Nem para o passar do sol

Meu tio Wellington, o tio Elin, costumava dizer: “hoje não estou para nada, estou apenas para o passar do sol”. Falava como troça, zombeteiro que era. Não sei se a frase é de outra pessoa, mas que meu tio poderia ser seu autor não resta dúvida. Ele era desses sujeitos inteligentes, que desprezam a inteligência sisuda, preferindo levar a vida ao rés do humor. Foi uma das figuras mais marcantes na minha vida, e morreu cedo, muito cedo, mais ou menos com a minha idade hoje.

Não vou falar de meu tio, mas aproveitar o gancho da fala dele para dizer: amigos, hoje não estou para nada. Não estou para as minhas queixas. Não estou para as minhas limitações. Não estou nem mesmo para a tragédia que desaba sobre todos nós, neste Brasil que, apesar de não sei quanto em reservas cambiais, está falido. Falido de caráter. Falido de futuro. Não estou para nada disso.

Se um pássaro canta, meus ouvidos se fecharam antes. Se uma luz brilha, meus olhos se fecharam antes. Se um abraço me alcança, meu corpo se petrificou antes.
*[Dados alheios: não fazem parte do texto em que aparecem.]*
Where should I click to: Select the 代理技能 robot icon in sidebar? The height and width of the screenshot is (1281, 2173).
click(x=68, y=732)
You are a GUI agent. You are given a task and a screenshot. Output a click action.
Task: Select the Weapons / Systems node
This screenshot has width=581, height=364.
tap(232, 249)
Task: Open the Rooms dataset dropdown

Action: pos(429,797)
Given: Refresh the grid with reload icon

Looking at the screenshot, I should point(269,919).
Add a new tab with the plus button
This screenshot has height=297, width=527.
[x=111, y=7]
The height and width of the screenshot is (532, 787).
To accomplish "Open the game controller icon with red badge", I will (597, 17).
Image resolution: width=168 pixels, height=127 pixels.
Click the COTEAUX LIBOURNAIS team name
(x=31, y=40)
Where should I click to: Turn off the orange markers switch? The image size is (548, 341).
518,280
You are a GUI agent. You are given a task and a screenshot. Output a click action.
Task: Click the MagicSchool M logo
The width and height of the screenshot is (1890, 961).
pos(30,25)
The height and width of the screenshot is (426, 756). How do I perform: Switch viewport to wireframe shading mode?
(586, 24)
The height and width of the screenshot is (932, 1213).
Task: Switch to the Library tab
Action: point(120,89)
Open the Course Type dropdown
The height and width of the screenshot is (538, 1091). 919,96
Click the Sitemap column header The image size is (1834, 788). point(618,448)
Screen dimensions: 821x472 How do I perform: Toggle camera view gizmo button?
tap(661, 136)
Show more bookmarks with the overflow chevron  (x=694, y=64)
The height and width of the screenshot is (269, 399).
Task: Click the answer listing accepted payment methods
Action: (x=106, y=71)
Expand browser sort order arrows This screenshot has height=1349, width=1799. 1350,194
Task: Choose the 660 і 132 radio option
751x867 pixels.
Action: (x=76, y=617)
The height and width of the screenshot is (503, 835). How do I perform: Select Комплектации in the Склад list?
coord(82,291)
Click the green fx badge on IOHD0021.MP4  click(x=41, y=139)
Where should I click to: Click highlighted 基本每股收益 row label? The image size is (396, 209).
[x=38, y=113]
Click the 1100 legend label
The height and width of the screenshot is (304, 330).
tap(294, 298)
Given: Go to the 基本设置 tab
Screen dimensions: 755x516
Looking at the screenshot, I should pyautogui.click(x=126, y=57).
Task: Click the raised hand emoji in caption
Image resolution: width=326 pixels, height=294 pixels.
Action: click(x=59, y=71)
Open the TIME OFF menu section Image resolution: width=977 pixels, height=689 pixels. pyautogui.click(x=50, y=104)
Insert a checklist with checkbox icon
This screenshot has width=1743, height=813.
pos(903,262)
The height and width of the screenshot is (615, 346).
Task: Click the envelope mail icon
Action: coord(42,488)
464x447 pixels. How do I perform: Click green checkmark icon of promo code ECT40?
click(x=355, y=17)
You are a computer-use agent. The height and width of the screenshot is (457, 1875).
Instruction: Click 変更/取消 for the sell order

Não estou para nada.

Não estou para o sorriso da moça. Não estou para a cerveja com o amigo. Não estou para o pôr do sol. Não estou para a lua.

Guerras não me interessam. O drama humano não me interessa. A festa não me interessa.

Não estou para o gol, nem para a grande defesa ou o erro do juiz. Não estou para a desfaçatez dos políticos. Não estou para a escrita. Hoje. Tudo isso hoje.

Mas eu sei, sei bem, sou um galo sozinho, todos vocês estão atentos e potentes. E como dizia João Cabral de Melo Neto: “Um galo sozinho não tece a manhã: / ele precisará sempre de outros galos.” Acrescento: não tece a manhã, tampouco a noite. Melhor assim.